*WORK REQUIRED*
Retype every entry exactly, down to the last character.

*SUPPLIED MATERIAL*
--------------------------------------------------
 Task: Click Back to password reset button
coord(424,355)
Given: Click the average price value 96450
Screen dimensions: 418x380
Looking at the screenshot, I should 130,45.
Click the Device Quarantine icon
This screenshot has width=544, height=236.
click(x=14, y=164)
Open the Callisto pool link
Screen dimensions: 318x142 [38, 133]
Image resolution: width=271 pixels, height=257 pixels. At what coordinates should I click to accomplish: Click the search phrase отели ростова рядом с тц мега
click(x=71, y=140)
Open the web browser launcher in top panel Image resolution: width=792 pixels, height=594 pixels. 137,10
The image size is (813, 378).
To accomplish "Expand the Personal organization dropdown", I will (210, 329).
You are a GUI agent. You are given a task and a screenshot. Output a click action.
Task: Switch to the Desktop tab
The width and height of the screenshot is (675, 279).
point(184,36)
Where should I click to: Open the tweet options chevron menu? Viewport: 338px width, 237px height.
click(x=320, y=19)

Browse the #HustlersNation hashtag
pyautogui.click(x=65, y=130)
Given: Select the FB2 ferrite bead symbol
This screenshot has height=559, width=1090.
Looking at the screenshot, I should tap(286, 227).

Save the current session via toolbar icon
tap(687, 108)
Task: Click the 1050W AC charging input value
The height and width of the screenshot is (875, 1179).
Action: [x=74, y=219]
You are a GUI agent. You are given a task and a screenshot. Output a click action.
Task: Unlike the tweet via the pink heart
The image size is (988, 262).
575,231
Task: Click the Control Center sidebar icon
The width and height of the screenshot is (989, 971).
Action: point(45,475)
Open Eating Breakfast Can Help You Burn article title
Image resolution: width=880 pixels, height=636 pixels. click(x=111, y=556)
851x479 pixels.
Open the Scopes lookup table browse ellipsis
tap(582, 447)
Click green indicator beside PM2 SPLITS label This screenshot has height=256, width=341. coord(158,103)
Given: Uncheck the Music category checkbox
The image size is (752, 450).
--------------------------------------------------
*WRITTEN SOLUTION*
 Task: Click Back to password reset button
coord(424,355)
Given: Click the average price value 96450
Screen dimensions: 418x380
Looking at the screenshot, I should 130,45.
Click the Device Quarantine icon
This screenshot has width=544, height=236.
click(x=14, y=164)
Open the Callisto pool link
Screen dimensions: 318x142 [38, 133]
Image resolution: width=271 pixels, height=257 pixels. At what coordinates should I click to accomplish: Click the search phrase отели ростова рядом с тц мега
click(x=71, y=140)
Open the web browser launcher in top panel Image resolution: width=792 pixels, height=594 pixels. 137,10
The image size is (813, 378).
To accomplish "Expand the Personal organization dropdown", I will (210, 329).
You are a GUI agent. You are given a task and a screenshot. Output a click action.
Task: Switch to the Desktop tab
The width and height of the screenshot is (675, 279).
point(184,36)
Where should I click to: Open the tweet options chevron menu? Viewport: 338px width, 237px height.
click(x=320, y=19)

Browse the #HustlersNation hashtag
pyautogui.click(x=65, y=130)
Given: Select the FB2 ferrite bead symbol
This screenshot has height=559, width=1090.
Looking at the screenshot, I should tap(286, 227).

Save the current session via toolbar icon
tap(687, 108)
Task: Click the 1050W AC charging input value
The height and width of the screenshot is (875, 1179).
Action: [x=74, y=219]
You are a GUI agent. You are given a task and a screenshot. Output a click action.
Task: Unlike the tweet via the pink heart
The image size is (988, 262).
575,231
Task: Click the Control Center sidebar icon
The width and height of the screenshot is (989, 971).
Action: point(45,475)
Open Eating Breakfast Can Help You Burn article title
Image resolution: width=880 pixels, height=636 pixels. click(x=111, y=556)
851x479 pixels.
Open the Scopes lookup table browse ellipsis
tap(582, 447)
Click green indicator beside PM2 SPLITS label This screenshot has height=256, width=341. coord(158,103)
Given: Uncheck the Music category checkbox
The image size is (752, 450).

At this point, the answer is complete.